Work required: Summarize the text below on the series' production and casting in exactly two sentences.

Text segment:
===============

Early production of the series started on May 29, 2012, with Suzette Doctolero working as the creator, and lead writer, executive producer Nieva Sabit, creative director Jun Lana, director Andoy Ranay and Lilybeth G. Rasonable headed as the overall in-charge of the production. The series films in part in Lipa, Batangas and Manila. It is set in a fictional docks and port terminal, where the shipping company of Carlos Samonte. On July 24, 2012, Alden Richards announced that the series was extended to seven weeks. It was originally slated to air for eight weeks.

===Casting===
Late April 2012, GMA Network announced that they will give Alden Richards and Louise delos Reyes their own drama series, as the network pushes the love team into full stardom. The Alden-Louise tandem started gaining popularity and huge fan base after their first ever project together, the drama-fantasy series, Alakdana, which was a hit. It followed by several hit series, such as, the popular teeny-bop series Tween Hearts and its movie version Tween Academy: Class of 2012, and the recently concluded primetime series My Beloved, a Dingdong Dantes-Marian Rivera starrer, which they played supporting characters. In one of his interviews, Richards said that he is overwhelmed with the network's support for the love team.

===============

Information shown:
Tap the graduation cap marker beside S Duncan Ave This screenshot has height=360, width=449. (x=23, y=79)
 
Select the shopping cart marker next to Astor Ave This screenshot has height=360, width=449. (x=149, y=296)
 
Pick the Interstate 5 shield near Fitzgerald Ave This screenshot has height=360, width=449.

===============

Expected answer: Early production of the series began on May 29, 2012, with Suzette Doctolero as creator and lead writer, and filming took place partly in Lipa, Batangas and Manila. In late April 2012, GMA Network announced that it would give Alden Richards and Louise delos Reyes their own drama series to push the love team into full stardom, since the pair had gained popularity and a huge fan base starting with their first project together, Alakdana.